This is post number three in a series on Automata (in the formal languages / regex / parsing sense). This is the promised “implementation-heavy” post, where we go into implementing automata for real and useful things.

As always the programming language is Rust. By now I’ve actually had a bit of practice with the language, so hopefully the code will be less naive. Where in the previous post on Finite Automata we went through examples of direct encodings of specific automata, in this post we’ll look at more reusable code. I hope to publish the code discussed here in a crate eventually.

This is part one out of two three. It’s taking too long to write everything in one post, so I decided to split it up and publish this part first. The full code of this blogpost is tagged on github.

Non-deterministic Finite Automata

Quick recap: The so-called NFA goes from state to state based on the input symbol. Once we’re out of input symbols, if the state is a “final” state, we accept the input. The non-deterministic part means that from any state an input symbol can direct us to zero or more other states, so we can be in multiple states at once.

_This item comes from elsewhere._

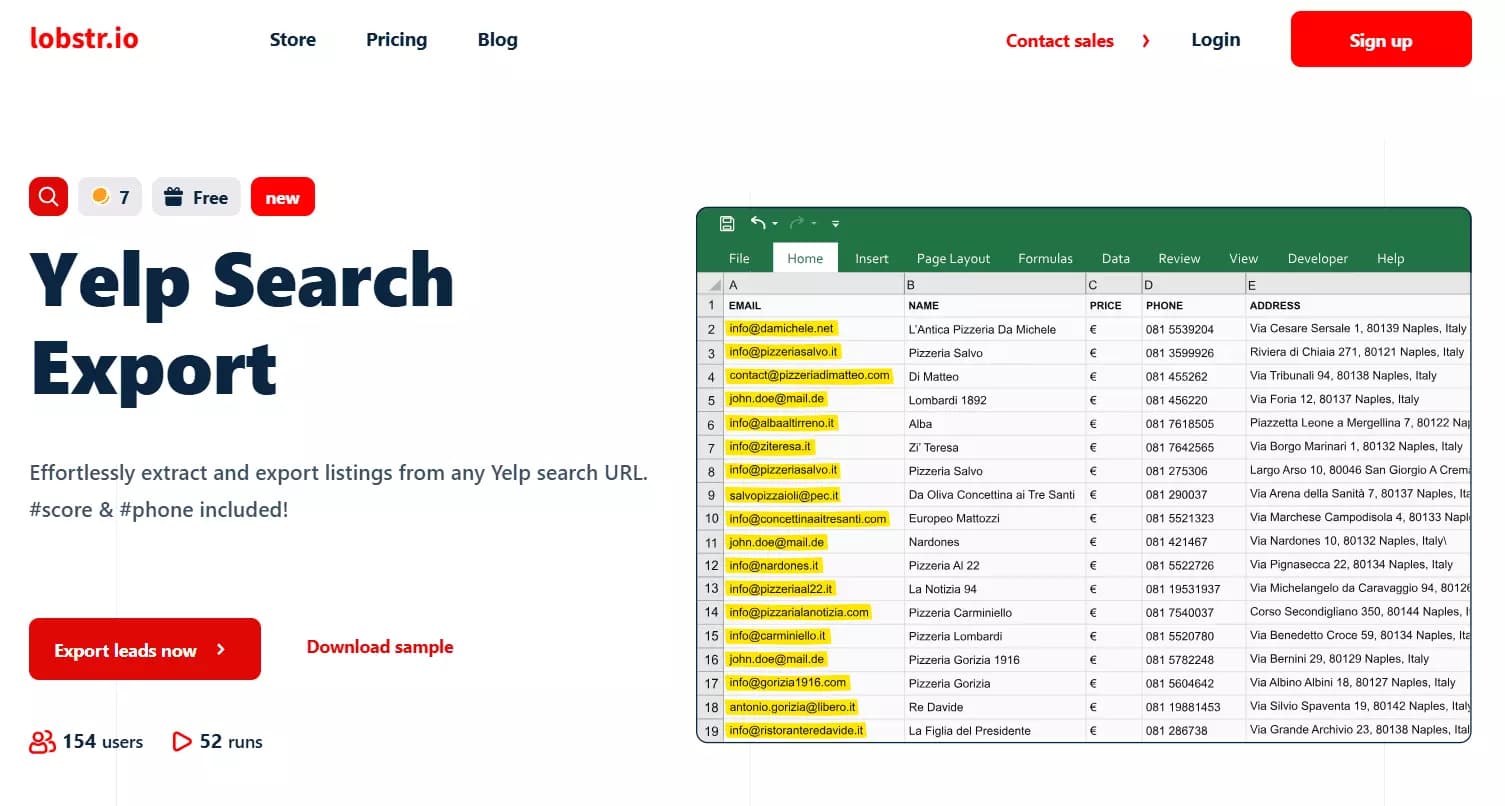Click the chevron next to Contact sales
This screenshot has height=806, width=1505.
click(1145, 41)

So let’s look at a general framework for NFAs (don’t panic, explanation below):

use std::collections::HashMap;
use std::collections::HashSet;

struct NFAHashState<Input, StateRef, Payload> {
    transitions: HashMap<Input, HashSet<StateRef>>,
    payload: Option<Payload>,
}

pub struct NFA<Input, Payload> {
    alphabet: Vec<Input>,
    states: Vec<NFAHashState<Input, usize, Payload>>,
}

I did say general framework, so generics galore :) Let’s take it apart:

We have a state of an NFA which can take certain Input, uses StateRef to refer to other states, and has a Payload. The Payload refers to data that the automaton returns when it’s in a final state. Inside the struct is the transition map from input to a set of state references, and the Option<Payload> where None means non-final state and Some(payload) means a final state with a payload.

The NFA struct holds the states and the alphabet. It is also generic over Input and Payload. Maybe it should really be generic over the exact state struct rather than the Payload, but I’m not sure as that would require a NFAState trait… Whatever, we’re going with this for now.

NFA execution

For the simplest interaction with an existing NFA, we just supply it some input and see if it “accepts” it. Let’s look into that first:

pub const AUTO_START: StateNumber = 0;

impl<Input: Eq + Hash, Payload: Clone> NFA<Input, Payload> {
    pub fn apply<I: AsRef<[Input]>>(&self, input: I) -> Option<Payload> {
        let mut cur_states = HashSet::new();
        let mut nxt_states = HashSet::new();
        cur_states.insert(AUTO_START);
        for symbol in input.as_ref() {
            for &cur_state in &cur_states {
                if let Some(nxts) = self.states[cur_state].transitions.get(symbol) {
                    nxt_states.extend(nxts);
                }
            }
            cur_states.clear();
            mem::swap(&mut cur_states, &mut nxt_states);
        }
        cur_states.iter().filter_map(|&state| self.states[state].payload.clone()).next()
    }
}

The bounds on the generics are because we use HashSets and maps. We also require Payload: Clone so we can give back an Option<Payload>. The apply method uses AsRef to be able to take Vec<Input> directly, or &str if Input=u8.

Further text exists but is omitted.